• _Sağlanan Metin_:
---
- 23.09.2012 00:00
Bingöl’de izinden dönen askerleri taşıyan konvoya yapılan saldırı üzerine öylesine çelişkili açıklamalar ve buna bağlı olarak öyle farklı yorumlar yapılıyor ki, ister istemez insan; birilerinin bizi aldattığını, yalan söylediğini düşünüyor.
Düşünebiliyor musunuz, 200 asker izinden dönüyor, Elazığ’ da kabul noktasında ilkel koşullarda bekletiliyor, sonra da içinde hiçbir mühimmat bulunmayan zırhlı araçların eşliğinde ölüme gönderiliyor.
Yaralı askerlerin açıklamaları var.”zırhlılar bizi korumadı” diyorlar.
Sivil otobüslere eskortluk yapan zırhlı kobra araçların termal kameralarından bölgedeki PKK lıların tespit edildiği de iddialar arasında.
Emekli Albay Mithat Işık, saldırıda konvoyun güvenliğini sağlama konusunda bir “tedbir zafiyetinin” olduğunu söylüyor ve ardından soruyor; Niye mobil kontrol noktaları oluşturulmadı, niye helikopter eşlik etmedi?
Bütün bu iddialara karşı da bakın, Bingöl Valiliği nasıl bir açıklama yapıyor. “2 zırhlı kobra,1 elektronik karıştırma aracı,1 ambulans ve 2 emniyet personelini taşıyan transit araçlar,3 otobüs ve 2 minibüsten oluşan konvoyun emniyeti sağlanmış olarak ilerlerken” saldırıya uğradı.
Askerliğini öğretmen olarak yapmış biri olarak bu konularda hiç bilgim yok, uzman değilim, bölgenin coğrafi yapısını da çok iyi bilmem. Hariçten gazel okuyor da diyebilirsiniz ama basında yer alan haberleri, bu konuda yapılan yorumları değerlendirebilecek kadar da aklım var.
---
• _Sağlanan Bilgiler_:

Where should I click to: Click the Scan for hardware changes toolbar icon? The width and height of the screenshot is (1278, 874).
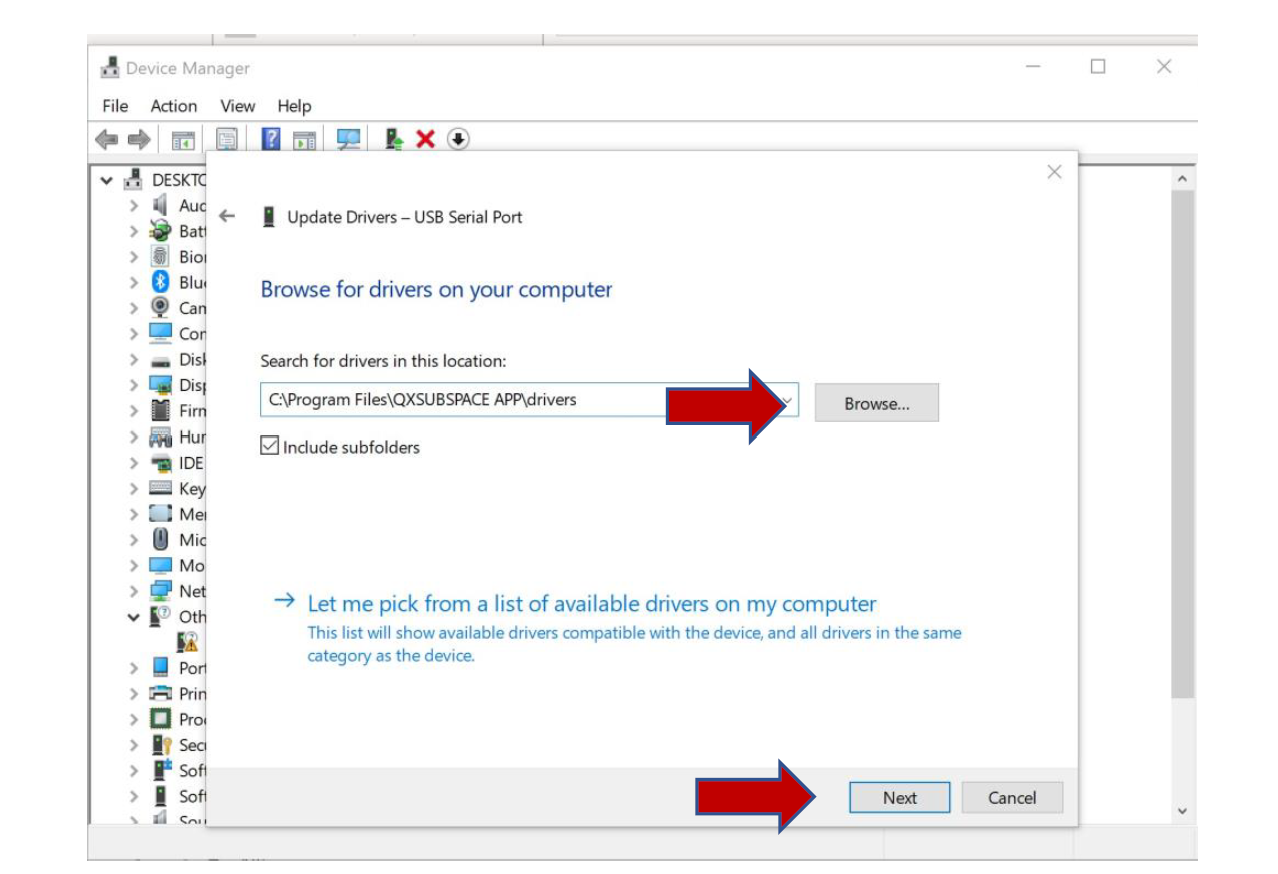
---
• _Görev Listesi_:
- 1) Sağlanan metinde “Bütün bu iddialara karşı da bakın” sözleriyle başlayan paragrafı, ana bilgilerini koruyarak madde listesine dönüştürün.
- 2) Sağlanan metni iki cümlede özetleyin.
Satırlar başka bir kaynaktan alınmıştır.

• _Görev Yanıtları_:
- 1)
- Bingöl Valiliği iddialara karşı bir açıklama yaptı.
- Açıklamaya göre konvoy şunlardan oluşuyordu: 2 zırhlı kobra, 1 elektronik karıştırma aracı, 1 ambulans, 2 emniyet personelini taşıyan transit araçlar, 3 otobüs ve 2 minibüs.
- Valiliğe göre konvoy, emniyeti sağlanmış olarak ilerlerken saldırıya uğradı.

- 2) Bingöl'de izinden dönen askerleri taşıyan konvoya yapılan saldırıyla ilgili çelişkili açıklamalar yapılıyor; yaralı askerler zırhlıların kendilerini korumadığını söylüyor, Emekli Albay Mithat Işık ise konvoyun güvenliğini sağlama konusunda bir tedbir zafiyeti olduğunu belirtiyor. Bingöl Valiliği ise konvoyun emniyeti sağlanmış olarak ilerlerken saldırıya uğradığını açıklıyor.